Casas Bahia deve pagar indenização de R$ 15 mil por assédio moral contra funcionário

O funcionário estaria exercendo funções além do que foi contratado para fazer

O juiz do Trabalho Eduardo Rockenbach Pires, da 38ª vara do Trabalho de São Paulo, decidiu que a empresa Casas Bahia terá de indenizar um funcionário que sofreu assédio moral por parte de gerente e superiora. De acordo com a decisão do juiz, foi reconhecido a rescisão indireta e a multa por dano moral foi fixada em R$ 15 mil.

De acordo com o portal Migalhas, o funcionário informou, na ação, que era registrado como estoquista, mas que ele exercia várias outras funções, além de não receber equipamentos de segurança. Ainda conforme o autor, ele teria se machucado por causa disso.
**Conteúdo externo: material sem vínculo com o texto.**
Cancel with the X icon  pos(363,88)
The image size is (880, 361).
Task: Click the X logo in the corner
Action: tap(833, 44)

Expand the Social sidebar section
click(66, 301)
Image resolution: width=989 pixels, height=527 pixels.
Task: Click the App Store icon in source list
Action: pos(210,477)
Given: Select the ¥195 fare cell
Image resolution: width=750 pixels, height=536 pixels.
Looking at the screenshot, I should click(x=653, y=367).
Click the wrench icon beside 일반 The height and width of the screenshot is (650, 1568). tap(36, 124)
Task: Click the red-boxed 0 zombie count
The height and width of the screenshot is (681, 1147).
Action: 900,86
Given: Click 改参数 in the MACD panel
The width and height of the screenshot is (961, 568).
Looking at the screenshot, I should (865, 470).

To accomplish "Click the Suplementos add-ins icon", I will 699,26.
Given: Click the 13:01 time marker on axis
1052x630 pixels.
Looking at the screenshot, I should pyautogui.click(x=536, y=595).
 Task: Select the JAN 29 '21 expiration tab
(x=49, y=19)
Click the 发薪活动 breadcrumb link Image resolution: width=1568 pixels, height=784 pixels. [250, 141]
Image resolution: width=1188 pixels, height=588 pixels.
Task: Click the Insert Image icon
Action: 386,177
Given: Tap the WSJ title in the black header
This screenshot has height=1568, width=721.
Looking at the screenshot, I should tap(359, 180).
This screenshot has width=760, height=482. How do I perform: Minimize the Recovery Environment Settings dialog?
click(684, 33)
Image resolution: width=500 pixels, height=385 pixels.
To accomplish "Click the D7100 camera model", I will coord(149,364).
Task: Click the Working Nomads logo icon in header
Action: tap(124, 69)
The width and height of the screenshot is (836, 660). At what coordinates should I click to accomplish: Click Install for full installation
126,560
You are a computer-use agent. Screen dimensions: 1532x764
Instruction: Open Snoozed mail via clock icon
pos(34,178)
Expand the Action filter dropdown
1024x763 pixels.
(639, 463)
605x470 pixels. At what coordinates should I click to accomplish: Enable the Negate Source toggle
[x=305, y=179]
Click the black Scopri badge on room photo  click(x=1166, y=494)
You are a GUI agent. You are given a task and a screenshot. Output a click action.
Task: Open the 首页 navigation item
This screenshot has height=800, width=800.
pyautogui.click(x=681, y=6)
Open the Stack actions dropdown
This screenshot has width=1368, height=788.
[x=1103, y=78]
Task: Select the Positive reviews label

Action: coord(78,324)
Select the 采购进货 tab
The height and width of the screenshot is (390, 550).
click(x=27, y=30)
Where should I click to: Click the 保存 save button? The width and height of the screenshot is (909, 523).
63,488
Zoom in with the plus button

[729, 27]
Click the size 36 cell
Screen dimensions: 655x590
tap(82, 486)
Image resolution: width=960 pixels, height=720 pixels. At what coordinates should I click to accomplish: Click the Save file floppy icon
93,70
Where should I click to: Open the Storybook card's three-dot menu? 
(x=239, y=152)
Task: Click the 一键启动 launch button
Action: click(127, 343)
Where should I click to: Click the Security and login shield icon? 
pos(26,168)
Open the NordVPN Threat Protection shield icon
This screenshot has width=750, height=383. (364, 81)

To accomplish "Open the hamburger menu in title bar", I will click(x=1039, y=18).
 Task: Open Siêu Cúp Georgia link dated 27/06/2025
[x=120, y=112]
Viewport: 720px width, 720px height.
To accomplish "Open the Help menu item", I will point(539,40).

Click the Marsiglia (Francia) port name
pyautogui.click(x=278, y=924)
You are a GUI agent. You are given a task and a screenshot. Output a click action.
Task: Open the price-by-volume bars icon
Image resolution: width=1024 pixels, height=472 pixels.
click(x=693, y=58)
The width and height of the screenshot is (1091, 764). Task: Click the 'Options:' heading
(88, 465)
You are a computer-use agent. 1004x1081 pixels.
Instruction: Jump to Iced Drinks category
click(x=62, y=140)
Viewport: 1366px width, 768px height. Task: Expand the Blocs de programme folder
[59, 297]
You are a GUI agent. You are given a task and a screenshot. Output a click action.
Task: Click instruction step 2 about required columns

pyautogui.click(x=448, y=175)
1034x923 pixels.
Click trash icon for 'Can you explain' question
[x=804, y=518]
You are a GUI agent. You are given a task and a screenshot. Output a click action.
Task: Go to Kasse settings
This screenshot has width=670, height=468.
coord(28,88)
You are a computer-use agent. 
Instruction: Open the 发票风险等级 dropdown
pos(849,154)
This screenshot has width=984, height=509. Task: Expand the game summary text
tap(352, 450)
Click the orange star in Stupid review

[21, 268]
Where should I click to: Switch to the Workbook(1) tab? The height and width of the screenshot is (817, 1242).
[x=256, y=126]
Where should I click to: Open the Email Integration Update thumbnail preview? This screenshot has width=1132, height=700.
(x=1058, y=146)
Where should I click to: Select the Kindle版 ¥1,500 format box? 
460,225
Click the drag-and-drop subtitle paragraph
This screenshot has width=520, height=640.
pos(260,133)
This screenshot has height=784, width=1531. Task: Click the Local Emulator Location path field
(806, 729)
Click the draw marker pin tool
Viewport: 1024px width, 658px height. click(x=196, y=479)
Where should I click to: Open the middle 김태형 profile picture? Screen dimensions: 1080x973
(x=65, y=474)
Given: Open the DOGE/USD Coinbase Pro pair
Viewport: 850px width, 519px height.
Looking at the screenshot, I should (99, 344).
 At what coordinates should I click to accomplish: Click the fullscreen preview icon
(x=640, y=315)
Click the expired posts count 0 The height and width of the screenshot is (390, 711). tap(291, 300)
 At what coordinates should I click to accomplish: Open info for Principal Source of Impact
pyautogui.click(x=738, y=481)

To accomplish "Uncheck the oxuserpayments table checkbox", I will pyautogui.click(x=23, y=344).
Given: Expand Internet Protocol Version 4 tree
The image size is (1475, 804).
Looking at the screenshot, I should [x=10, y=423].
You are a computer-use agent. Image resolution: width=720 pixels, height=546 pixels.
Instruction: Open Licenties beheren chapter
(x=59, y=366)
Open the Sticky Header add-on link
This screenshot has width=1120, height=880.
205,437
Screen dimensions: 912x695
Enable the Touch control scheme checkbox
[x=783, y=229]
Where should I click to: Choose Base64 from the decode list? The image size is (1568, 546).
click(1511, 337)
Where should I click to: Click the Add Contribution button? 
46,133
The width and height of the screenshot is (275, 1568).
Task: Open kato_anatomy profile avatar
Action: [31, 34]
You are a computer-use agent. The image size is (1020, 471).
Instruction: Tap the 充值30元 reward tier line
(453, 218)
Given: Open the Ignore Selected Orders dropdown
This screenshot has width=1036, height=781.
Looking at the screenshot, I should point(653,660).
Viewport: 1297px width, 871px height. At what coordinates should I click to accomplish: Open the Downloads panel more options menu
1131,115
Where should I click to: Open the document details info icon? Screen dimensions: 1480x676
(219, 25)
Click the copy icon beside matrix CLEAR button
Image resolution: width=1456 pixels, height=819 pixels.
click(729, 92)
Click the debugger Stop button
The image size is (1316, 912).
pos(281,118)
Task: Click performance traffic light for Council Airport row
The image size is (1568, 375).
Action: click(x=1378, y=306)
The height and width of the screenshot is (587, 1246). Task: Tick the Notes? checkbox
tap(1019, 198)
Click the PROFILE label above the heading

Contudo, os problemas no ambiente de trabalho não pararam por aí e acabaram evoluindo para assédio moral, já que sua superiora o chamava de burro, pedia serviços além da função, e também já foi chamado de “viadinho” pelo gerente na frente dos clientes. Por fim, alegou que sofreu pressão para demitir-se sob ameaça de justa causa.

Na ação, pleiteou o reconhecimento de rescisão indireta, bem como o pagamento de verbas rescisórias dela decorrentes.

Além de suas alegações, o caso ganhou informações de uma testemunha, que teria presenciado o rapaz executando funções diferentes da de estoquista e sendo agredido verbalmente com ofensas homofóbicas por parte do gerente.

“Cabe ao empregador a responsabilidade por manter um meio ambiente do trabalho seguro e sadio, e essa responsabilidade em nada se altera quando se fala em meio ambiente psicológico. Constatada a prática de atos ofensivos, deveria o réu ter agido (repressiva e preventivamente) da forma mais rápida e eficaz que lhe fosse possível, e não omitir-se e afundar-se na negação”, disse o juiz.

Portanto, a Justiça entendeu que, por vezes, o empregador, responsável pelo ambiente de trabalho, opta pelo desencadeamento de consequências advindas de desvirtuamentos de relações interpressoais no ambiente de trabalho “em regra, esperando que desse ambiente corroído possa surgir aumento de produtividade”.

“Ao agir da forma como agiu o empregador formou a base sobre a qual não se poderia esperar outras consequências que não as que de fato sobrevieram: desgaste de relações pessoais entre colegas; sobrecarga de alguns em detrimento de outros; exigência de execução de serviços que não guardavam relação com a função exercida e situações de assédio e discriminação praticadas pelos superiores hierárquicos.”

Por entender que a ré descumpriu com obrigações contratuais, deferiu o reconhecimento da rescisão indireta do contrato de trabalho, e determinou o pagamento das verbas relativas ao período trabalhado.

O autor também teve atendido o pedido de Justiça gratuita, e a compensação pelo dano moral foi fixada em R$ 15 mil.

O escritório Tadim Neves Advocacia atuou pelo trabalhador.